BBB and motor subscore
All tests were performed by two independent examiners blinded to treatments. Locomotor function was evaluated using the Basso, Beattie and Bresnahan (BBB) open-field locomotor rating scale35 which ranges from a score of 0 indicating no hindlimb movement to 21 indicating normal locomotion as observed in an uninjured rat. Rats were placed individually in an open field with a non-slippery surface and hindlimb motor function including joint movements, stepping ability, coordination, and paw placement were video-recorded. Motor subscores were determined as previously reported36 to assess additional measures such as toe clearance, predominant paw position, and absence of instability. A maximal motor subscore of 7 represents normal locomotion.
Ladderwalk
Fine motor function was assessed with the horizontal ladderwalk apparatus previously described37. Rats with a BBB score > 11 were placed on the ladderwalk and 3 runs were recorded which were analyzed in slow motion, and the total number of footfalls per hindlimb was scored for each run and averaged. Injured rats with dragging hindlimbs were scored the maximum footfalls which was 6 footfalls per hindlimb. Uninjured rats had 0 or occasionally 1 footfall per crossing. The relative success rate on the test was calculated as previously described38.
CatWalk
To further elucidate motor function, we performed computerized gait analysis using the CatWalk analysis system39 (Noldus Information Technology, Netherlands). Baseline gait assessments were obtained pre-operatively and compared to assessment at 6 weeks post-SCI. Briefly, the system consists of a horizontal glass plate walkway and video capturing equipment placed underneath the walkway and connected to a computer. Digital footprints were acquired with the same experimental settings for each rat and each run was within range for crossing time and speed. A minimum of 3 correct crossings (without pausing or interruption) per animal were obtained and digital footprints were labeled.

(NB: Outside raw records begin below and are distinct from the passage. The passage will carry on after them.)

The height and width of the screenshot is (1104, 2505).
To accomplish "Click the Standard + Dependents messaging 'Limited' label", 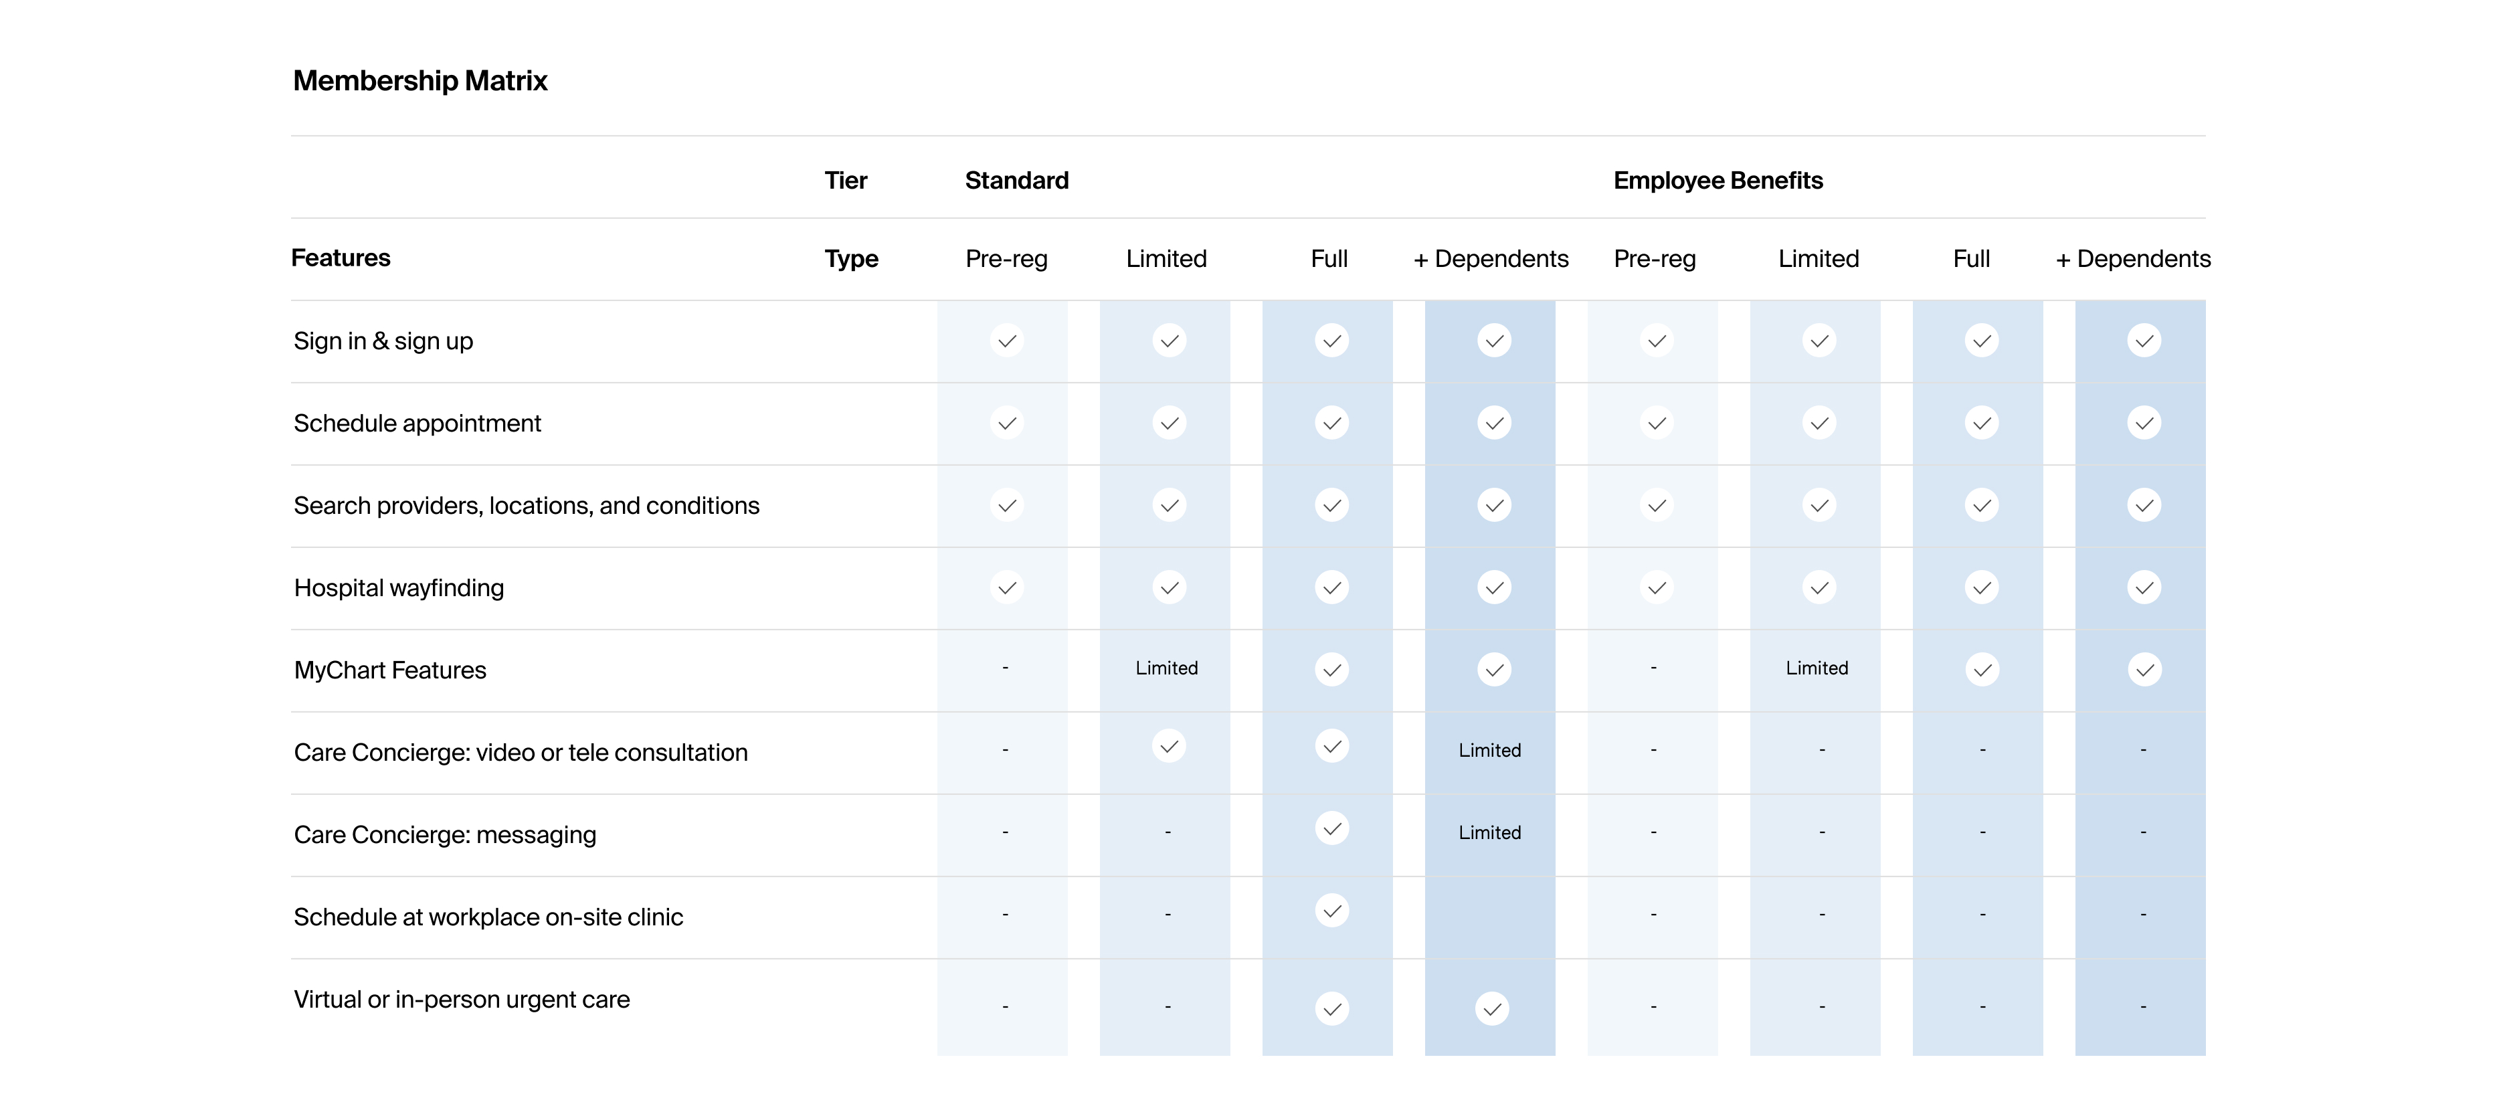I will tap(1489, 833).
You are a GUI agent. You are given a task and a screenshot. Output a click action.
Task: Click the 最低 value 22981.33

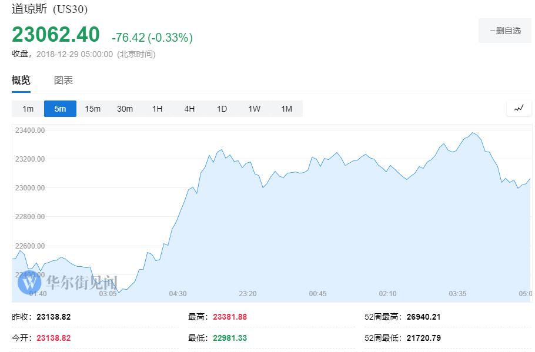click(x=230, y=338)
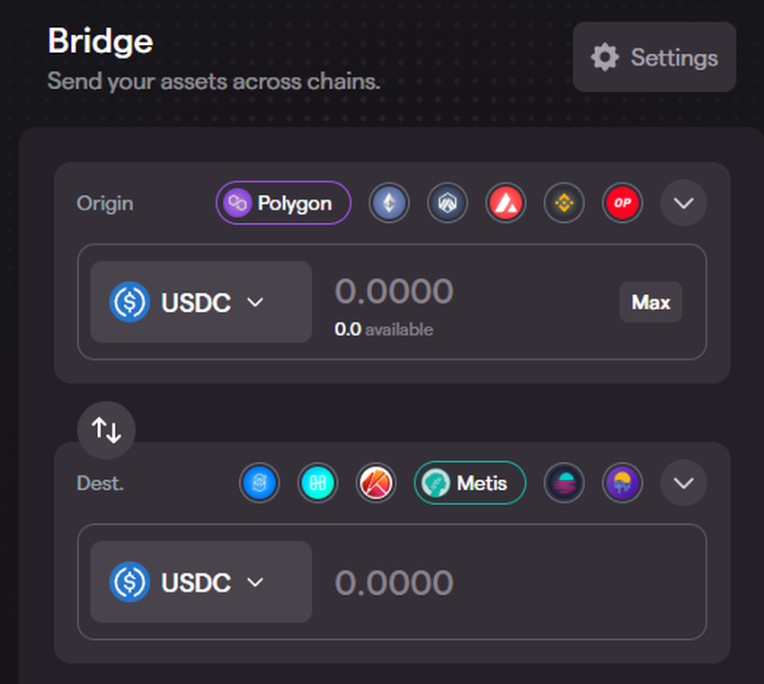Switch origin to BNB Chain
This screenshot has width=764, height=684.
564,203
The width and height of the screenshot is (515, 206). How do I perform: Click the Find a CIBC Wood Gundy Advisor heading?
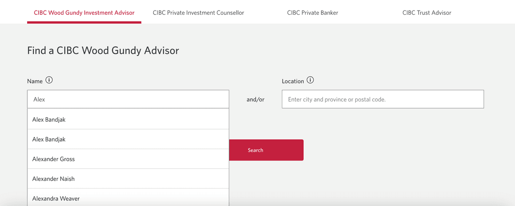(x=103, y=51)
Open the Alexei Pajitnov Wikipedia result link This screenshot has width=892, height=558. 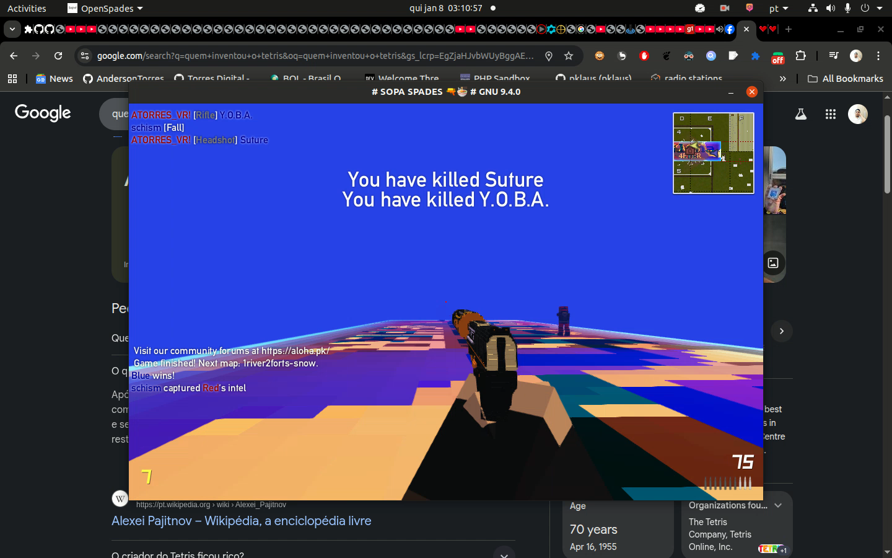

Assessment of mechanical allodynia and thermal hyperalgesia
For tests for neuropathic pain, mechanical allodynia was assessed with vonFrey filaments and the tail flick test was used for thermal hyperalgesia. VonFrey filaments (Stoelting) were used to assess cutaneous sensitivity to normally innocuous mechanical stimulation and were applied to the dermatomes at the level of the SCI as described40. A 2 g and 4 g filament was used at each time point. Ten mechanical stimuli to the dorsal surface of the trunk around the level of injury at T8 were made in a clock-wise direction25 starting with the 2 g vonFrey filament. Each stimulus was separated by at least a 5 sec interval. Avoidance behavior was defined by one of the following actions: vocalization, flinching, turning away, licking or escaping from the stimulus to another area of the cage. The number of avoidance responses out of 10 was counted to obtain a response percentage. Thermal hyperalgesia was evaluated by the tail flick test by recording the latency to withdrawal of the tail in response to noxious skin heating. An automated analgesia meter (IITC Life Science, Woodland Hills, CA) was used to apply a beam of light to the dorsal surface of the tail at 4 cm from the tip41. The time for the rat to flick its tail away from the heat stimulus was recorded, and 3 measurements were made during a 30 min testing session and averaged.
Tissue processing
Rats were sacrificed and transcardially perfused with 4% paraformaldehyde in 0.1 M PBS, pH 7.4 at 9 weeks after SCI after behavioural assessments and anterograde axonal tracing had been performed. A 1.5 cm segment of tissue encompassing the lesion site at T8 was excised and cryoprotected in 30% sucrose in 0.1 M PBS, embedded in Shandon Cryomatrix (VWR Laboratories) and cryosectioned parasagittally into 20 μm serial sections.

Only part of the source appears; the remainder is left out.